One of the principal authors of the most significant campaign finance legislation since Watergate said he was neither "outraged" nor "surprised" with Barack Obama's decision to forgo public funding in the general election.
Norm Ornstein, a fellow at the conservative American Enterprise Institute and substantial contributor to the Bipartisan Campaign Reform Act -- also known as the "McCain-Feingold" campaign finance legislation -- said on Thursday that Obama's move was "pragmatically the right decision to make," and that, if the Senator had not chosen that path, "I would have sued him for political malpractice."

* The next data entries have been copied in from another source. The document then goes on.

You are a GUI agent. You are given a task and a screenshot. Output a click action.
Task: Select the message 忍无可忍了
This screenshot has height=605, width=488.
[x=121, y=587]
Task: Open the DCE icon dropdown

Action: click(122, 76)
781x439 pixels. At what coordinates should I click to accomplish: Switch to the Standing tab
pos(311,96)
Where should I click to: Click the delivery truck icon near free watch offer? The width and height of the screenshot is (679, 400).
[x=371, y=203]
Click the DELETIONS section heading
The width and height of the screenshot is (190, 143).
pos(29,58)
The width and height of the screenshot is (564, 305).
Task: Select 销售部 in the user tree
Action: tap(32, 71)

"What I told a bunch of people a few weeks ago," said Ornstein, "is that while it would be nice if he decided he felt honor bound to stay within the system and take the money, if he did so I might join a group of people who sued him for political malpractice. When you have the ability to raise the kind of money that he could raise and do it without selling your soul to spend all the time between now and the election on fundraisers, your goal is to win an election and not turn your back on the people voting. There will be outraged editorials and McCain will be justifiably pissed. But it was pragmatically the right decision for him to make."
Orstein told The Huffington Post that he had advised the Obama campaign about the issue of public finance a "long time ago" but not as the decision approached. "I don't think it was a slam dunk decision six months ago, in part because people didn't have any idea what kind of reach he could have, how many people he could bring into his camp."

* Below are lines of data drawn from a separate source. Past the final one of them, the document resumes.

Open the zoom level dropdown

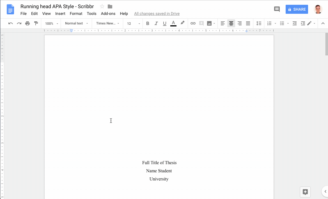coord(51,23)
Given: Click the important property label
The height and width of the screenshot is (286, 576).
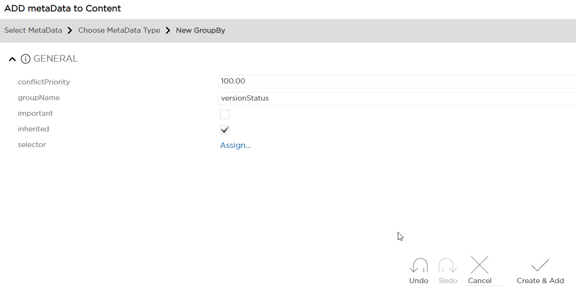Looking at the screenshot, I should [x=35, y=113].
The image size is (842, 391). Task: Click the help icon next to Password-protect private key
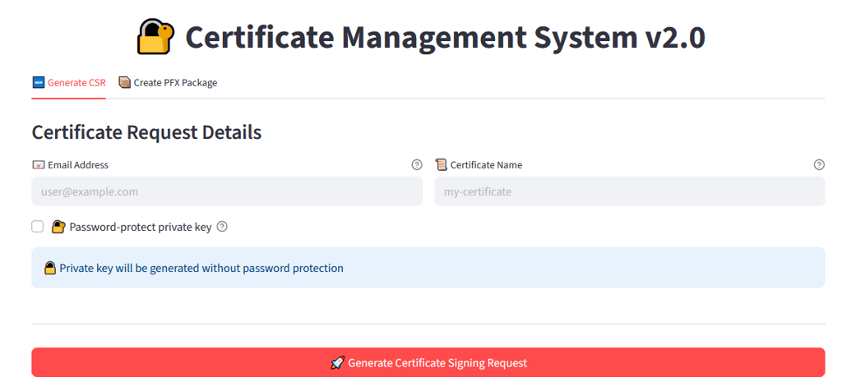pyautogui.click(x=222, y=227)
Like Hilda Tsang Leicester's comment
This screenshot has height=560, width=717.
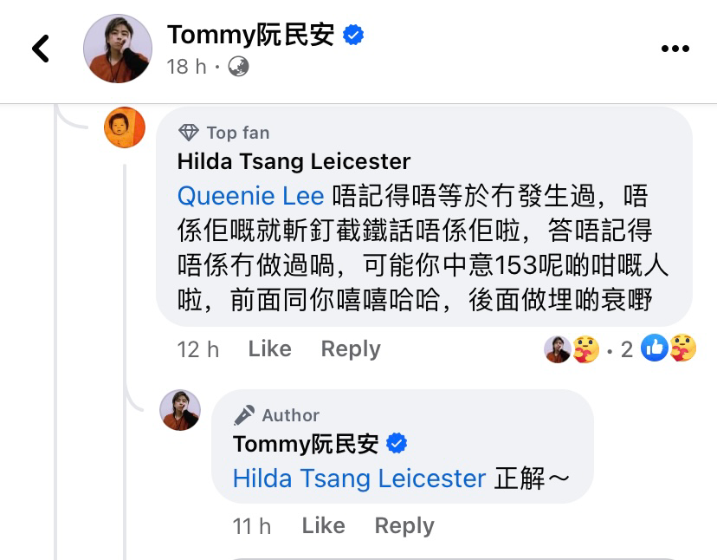click(269, 348)
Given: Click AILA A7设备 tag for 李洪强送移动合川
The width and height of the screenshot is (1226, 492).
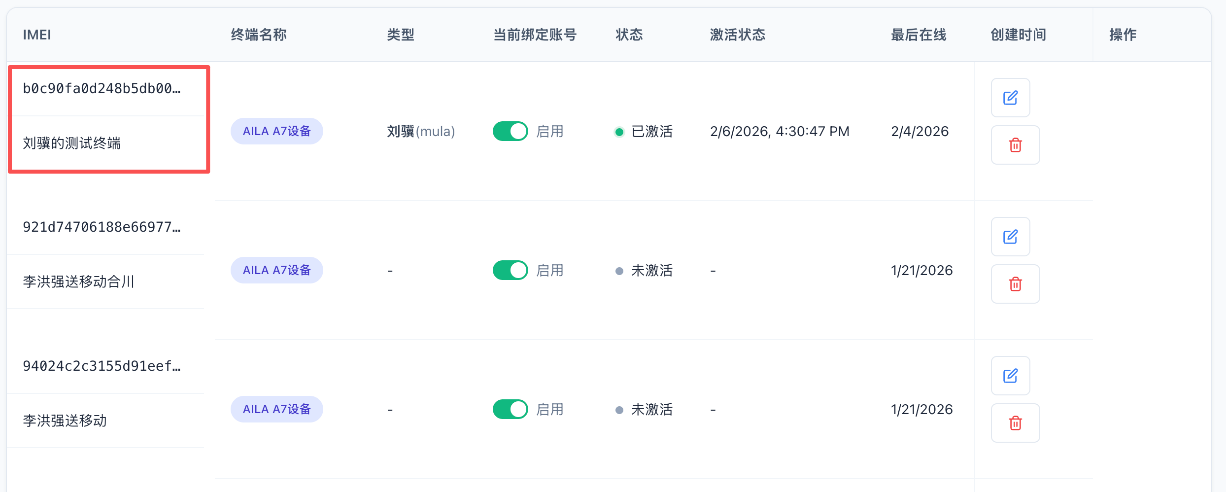Looking at the screenshot, I should [x=276, y=270].
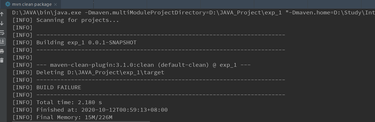This screenshot has height=122, width=375.
Task: Clear console with the trash icon
Action: pos(2,60)
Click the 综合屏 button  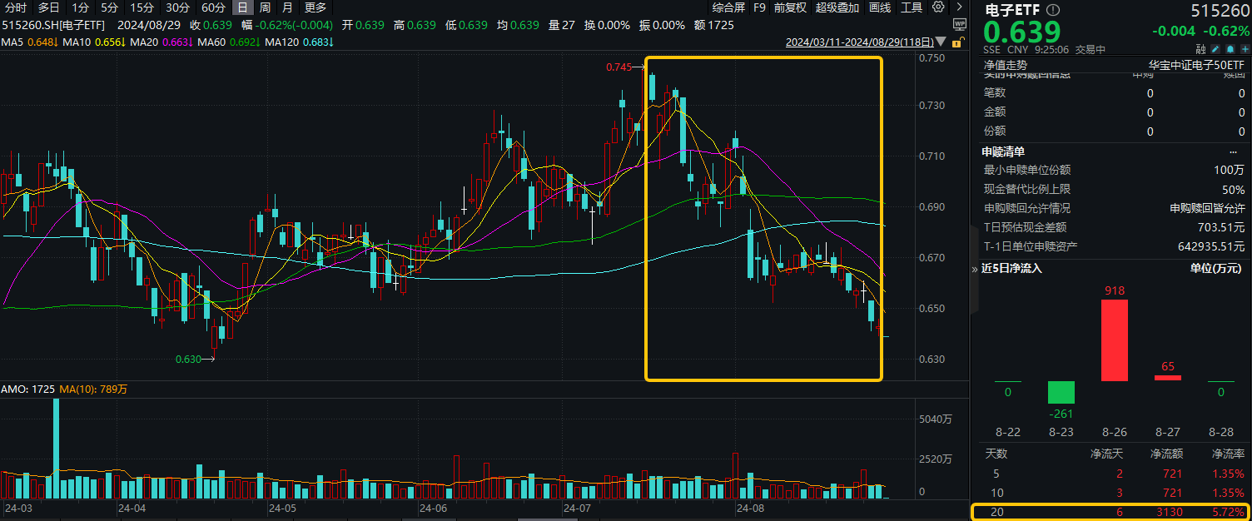coord(728,7)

In defending Obama, Orstein became the sole author of McCain-Feingold to offer sympathy for a position that, at least in the spirit, goes against the purpose of the campaign finance legislation. McCain, unsurprisingly, called Obama's pronouncement "a big deal."
"He has completely reversed himself and gone back, not on his word to me, but the commitment he made to the American people," said the Senator.
While Feingold, a stalwart champion of public funds, expressed a slightly less outraged sense of disappointment.
"This is not a good decision," said the Wisconsin Democrat. "While the current public financing system for the presidential primaries is broken, the system for the general election is not. The entire system must be updated."